| Apr 24, 2019

It’s a busy week for technicians working for Conservation Authorities (CA) in Eastern Ontario.

Of the 37 such entities in Ontario, 4 are located in this corner of Eastern Ontario; Mississippi and Rideau Valley Conservation, in the Ottawa River watershed, and Quinte and Cataraqui, in the Lake Ontario watershed.

They have put out notices this week about spring flooding and its impact on some of the lakes within their systems.

They also all received notification that the portion of their funding that the Province of Ontario provides for natural hazard management is being cut this year.

In the case of the Rideau Valley Conservation Authority (RVCA) for example, the allocation is dropping from $242,000 last year, to $125,000 this year.

The $242,000 annual payment, which had remained the same since 1996, was the Province’s contribution towards the RVCA’s efforts to mitigate against flood erosion, maintain infrastructure such as the Bolingbroke dam, and monitor stream flows, maintain a flood watch and generate flood warning messages, and produce mapping of flood plains.

“These are core functions,” said Sommer Casgrain-Robertson, General Manager of RVCA, “which the Province has always supported. “The $242,000 was about 2% of our annual budget, and it is now about 1%. The municipalities within the watershed provide about 50% of our funding, and the rest comes from user fees, application fees and fundraising. The Province, through the Ministry of the Environment, also contributes funding towards source water protection for drinking water.”

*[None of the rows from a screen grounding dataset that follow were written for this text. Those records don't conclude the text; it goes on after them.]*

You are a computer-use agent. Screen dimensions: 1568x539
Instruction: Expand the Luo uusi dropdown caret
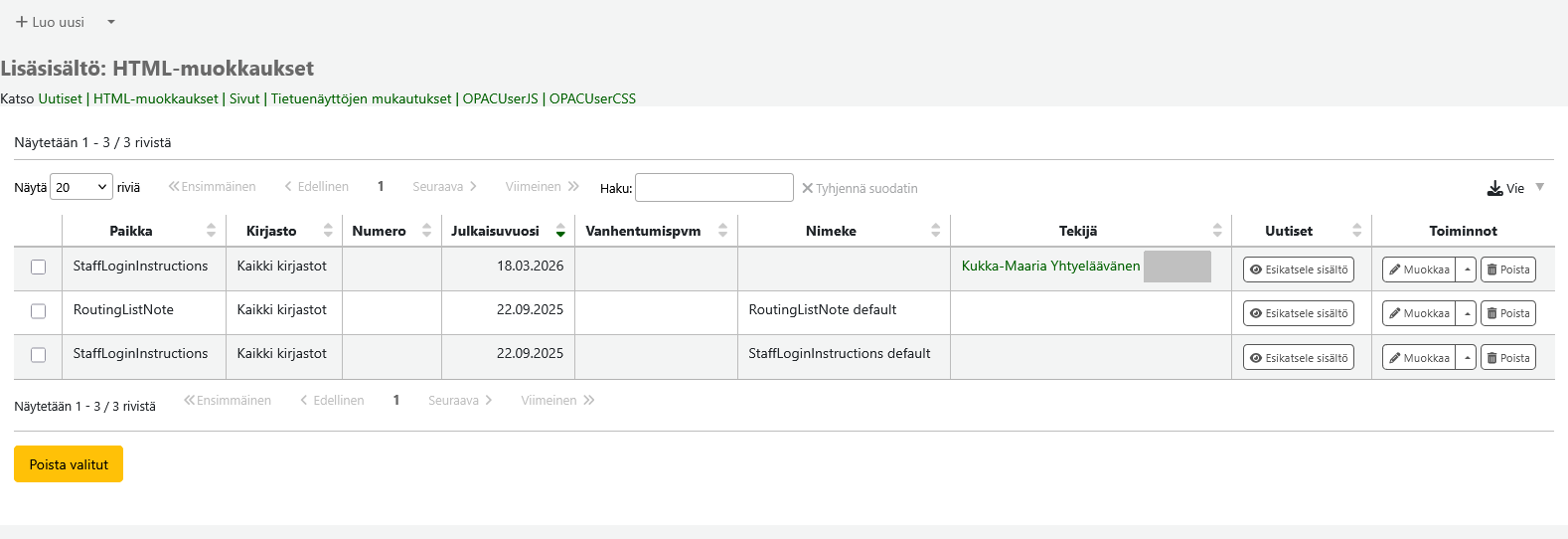click(x=111, y=22)
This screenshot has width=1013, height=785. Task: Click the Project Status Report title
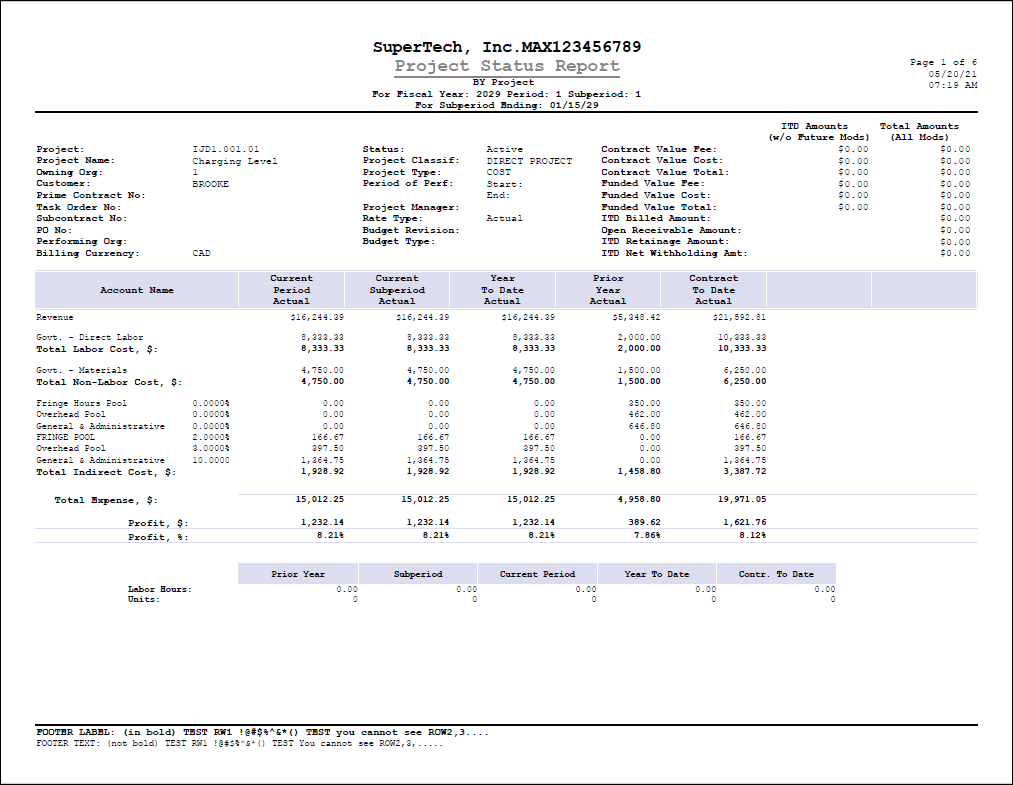point(506,66)
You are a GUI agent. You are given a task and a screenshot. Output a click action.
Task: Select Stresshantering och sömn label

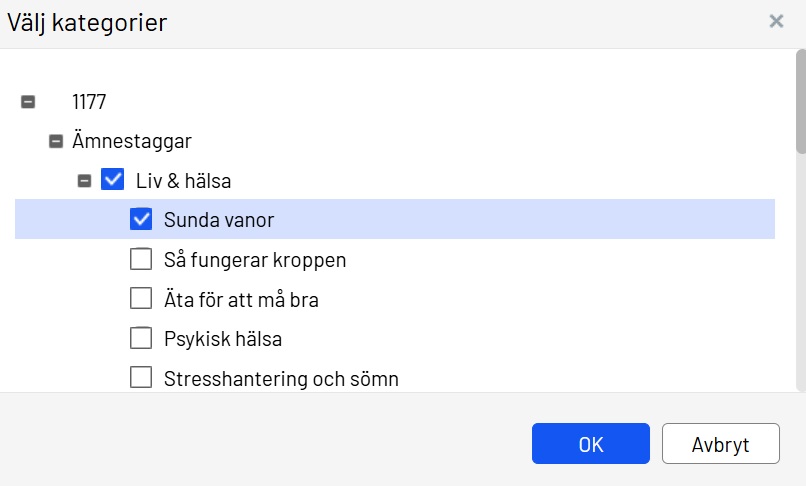281,379
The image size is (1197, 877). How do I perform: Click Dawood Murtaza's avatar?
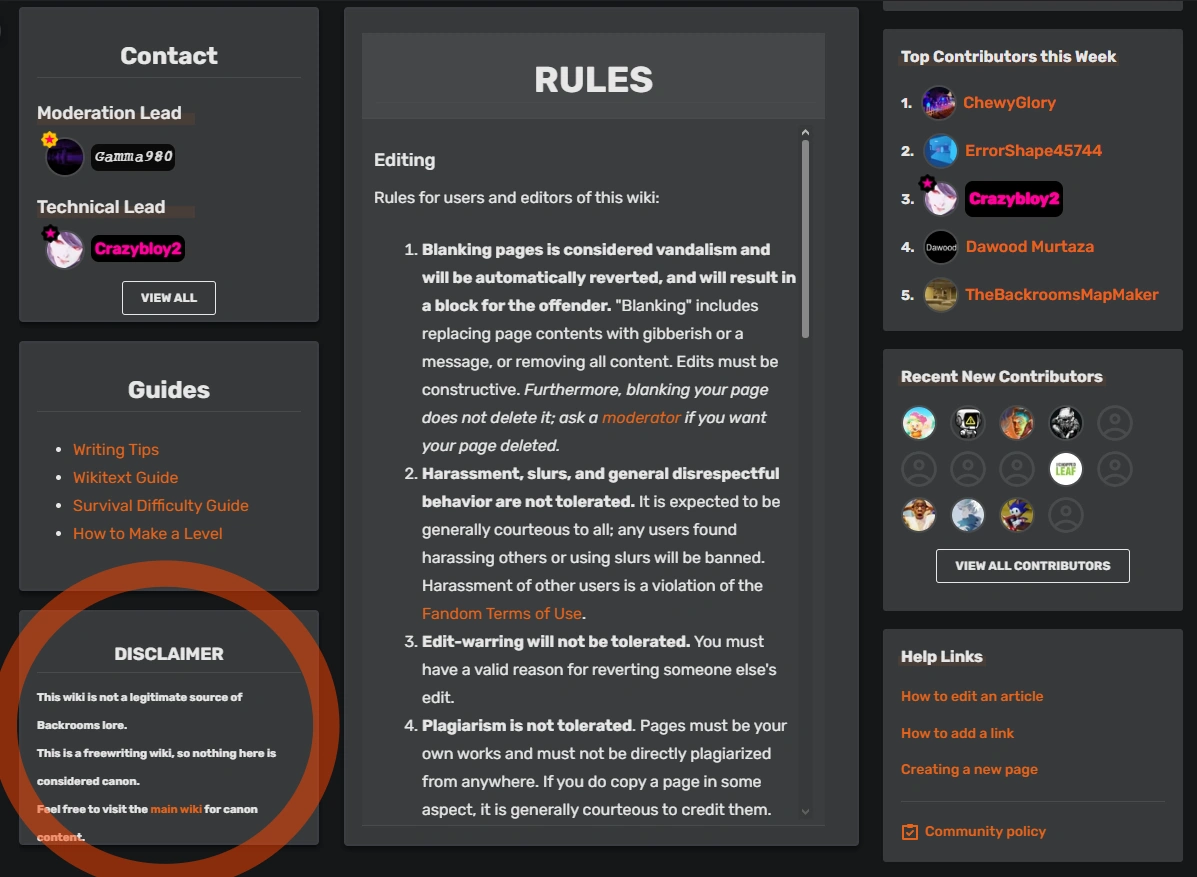940,246
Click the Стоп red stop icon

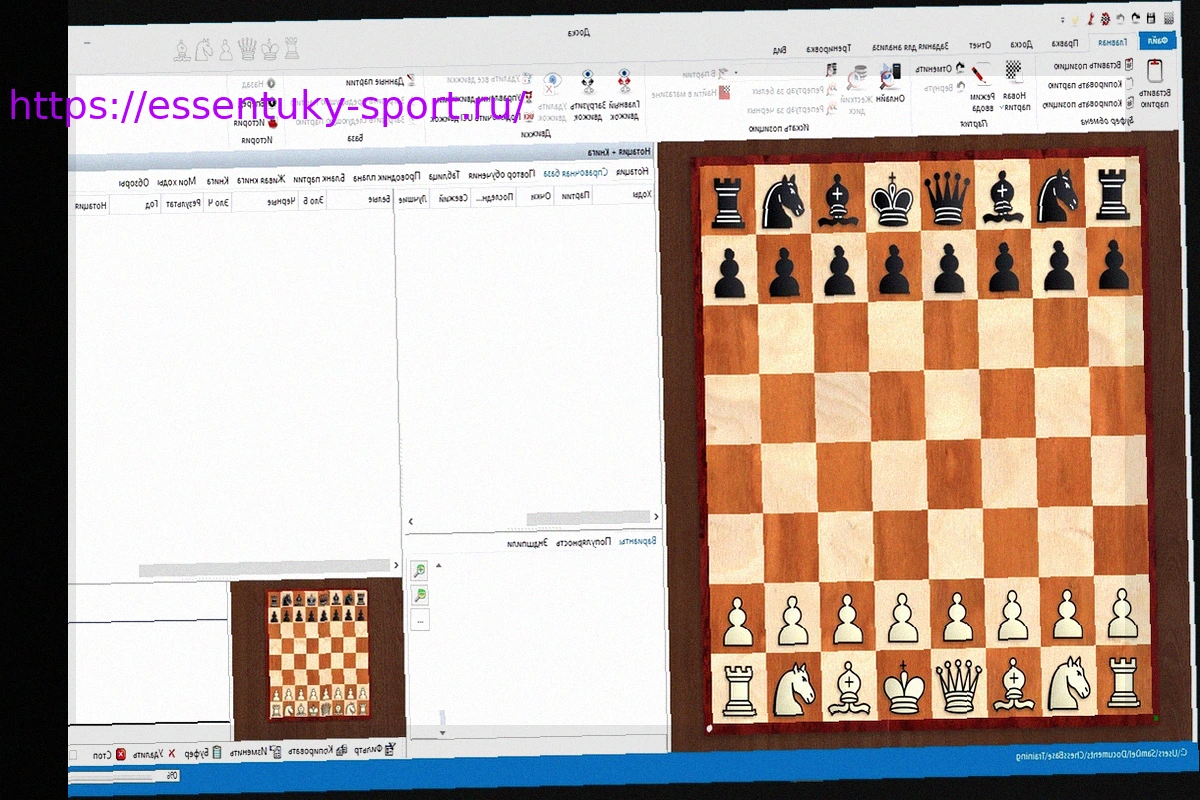click(120, 754)
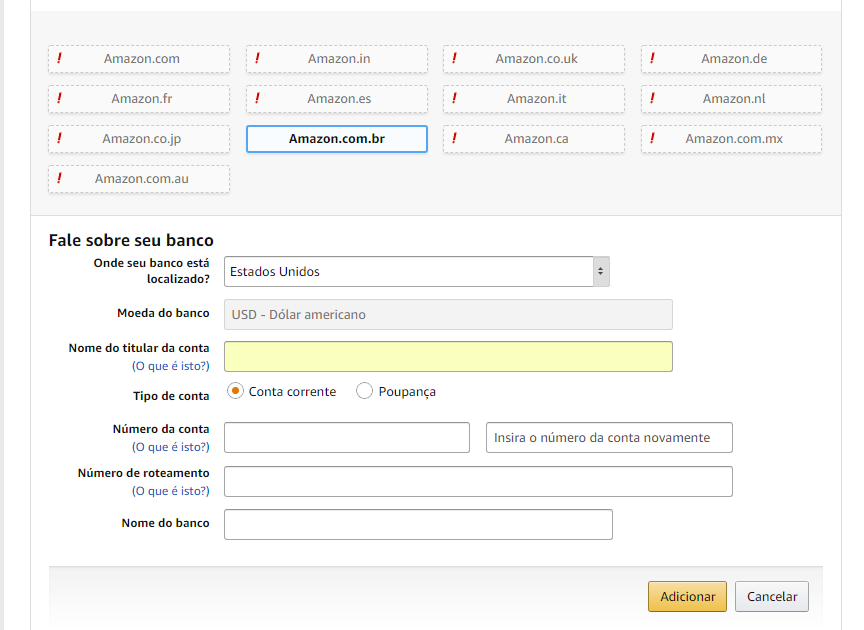Image resolution: width=864 pixels, height=630 pixels.
Task: Click the exclamation icon on Amazon.co.uk
Action: coord(455,58)
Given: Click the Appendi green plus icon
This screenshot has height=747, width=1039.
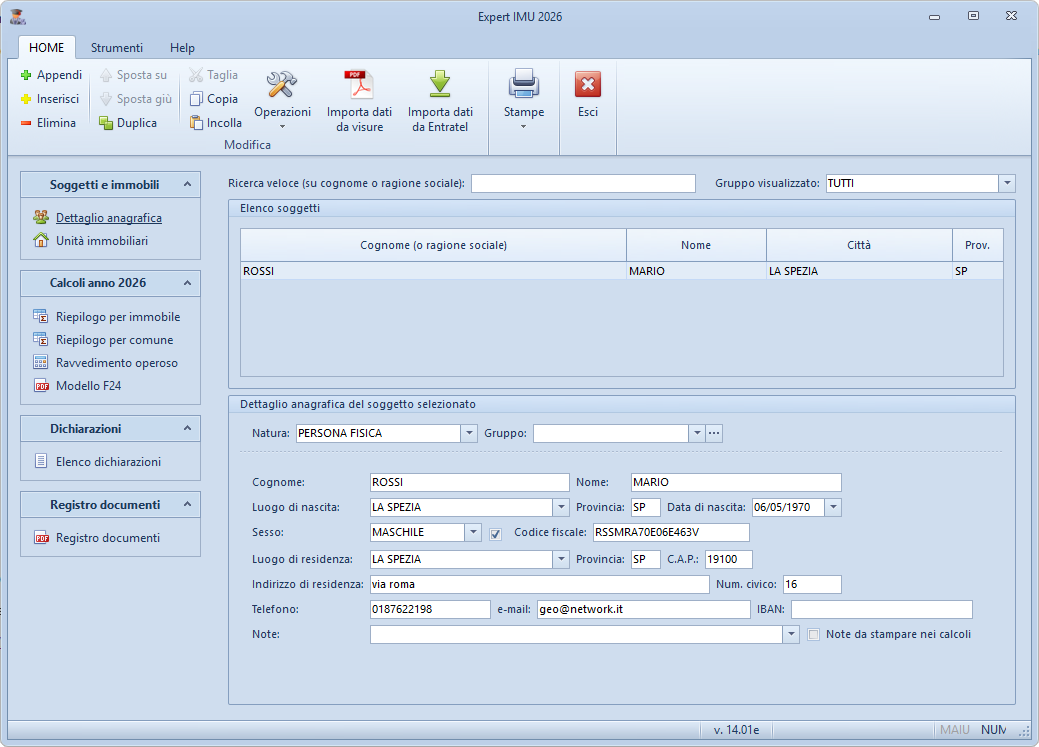Looking at the screenshot, I should click(x=27, y=75).
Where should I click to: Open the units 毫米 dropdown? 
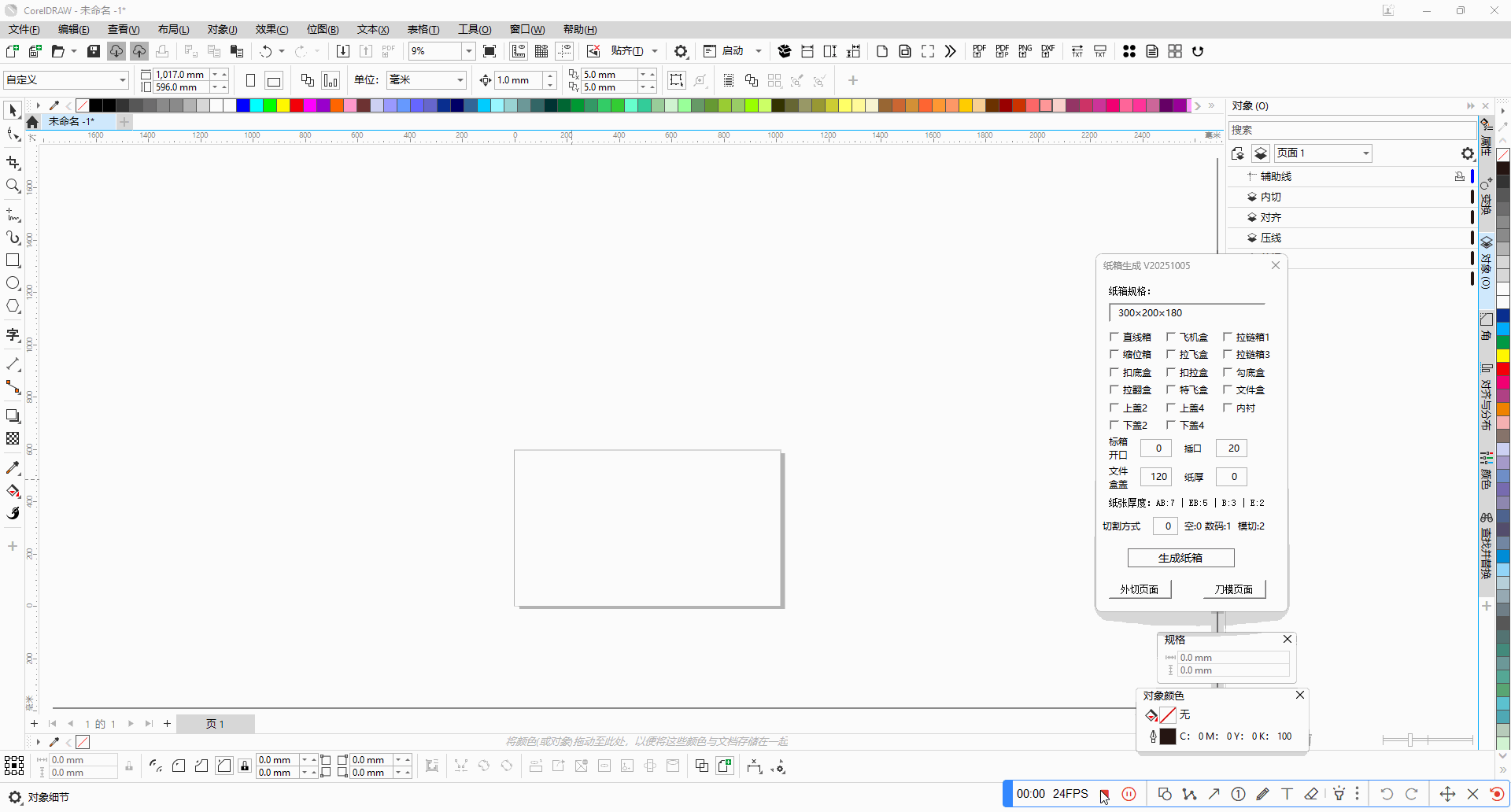460,80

Flood water protection and monitoring had been a direct service of the Ministry of Natural Resources before it was downloaded to the Conservation Authorities in the 1990’s and at first the Province provided a significant share of the funding, but with inflation and other cost increases over 23 years, that share had diminished over that time to 2% until it was cut in half last week.

“We are not going to change our flood mitigation and monitoring operations, said Casgrain. “Over the next few months our board will decided how to handle the financial implications.”

We know the Province was up against a significant financial hurdle, and we knew the budget would contain cuts, we were waiting to see if our funding would be cut, but since our funding is so limited it was not a cut we were expecting. And when you consider that with climate change, we are definitely seeing an increase in extreme weather events, this is coming at a time when we probably should be looking at doing more in this area.”

The RVCA board is made up of appointees from member municipalities. One of the options they could consider would be to make up the shortfall by increasing the contribution from member municipalities towards natural hazards, which would lead to decreases in other municipal services or increases in municipal taxes.

The Mississippi Valley Conservations Authority (MVCA) is seeing a provincial funding cut from $248,000 to $128,000.

In a written statement, MVCA staff talked about the scope of the program that is supported by provincial funding.

“Through our watershed planning, programs and services, we put as much effort into preventing flooding as we do into responding when weather conditions overwhelm the system. Examples, particularly at this time of year, include: monitoring water levels and weather forecasts, operating water control structures, providing advanced notice of flooding to area municipalities and residents, and coordinating with emergency responders. We operate five Ministry of Natural Resources & Forestry, 11 smaller MVCA dams, and 2 facilities on behalf of Ontario Power Generation. Our on the ground presence throughout the watershed and daily monitoring of water flows, levels and weather conditions, allows us to understand and predict how water is coming off the land.”

They also said that they are not contemplating making any changes to their core operations in the short term in response to the sudden cut in provincial funding.

“We will look internally and at existing programs and reserves to compensate while continuing to work on the ground, maintaining the same level of service that member municipalities and other partners have come to rely on,” said Sally McIntyre, General Manager.

On a province-wide basis, the funding envelope for Conservation Authority natural hazard funding has been decreased from $7.4 million to $3.7 million.

The Ministry of Natural Resources, under Minister John Yakabuski, who represents the riding of Renfrew, is also undertaking a review of the Conservation Authorities Act, with a view towards improving “public transparency and consistency” according to a government news release.

The release quotes Minister Yakabuski: "Our government is putting people first to help communities and families prepare and respond to climate change," said John Yakabuski, Minister of Natural Resources and Forestry. "Improving the efficiency and effectiveness of our regulations is a critical component of our government's strategy for strengthening Ontario's resiliency to extreme weather events."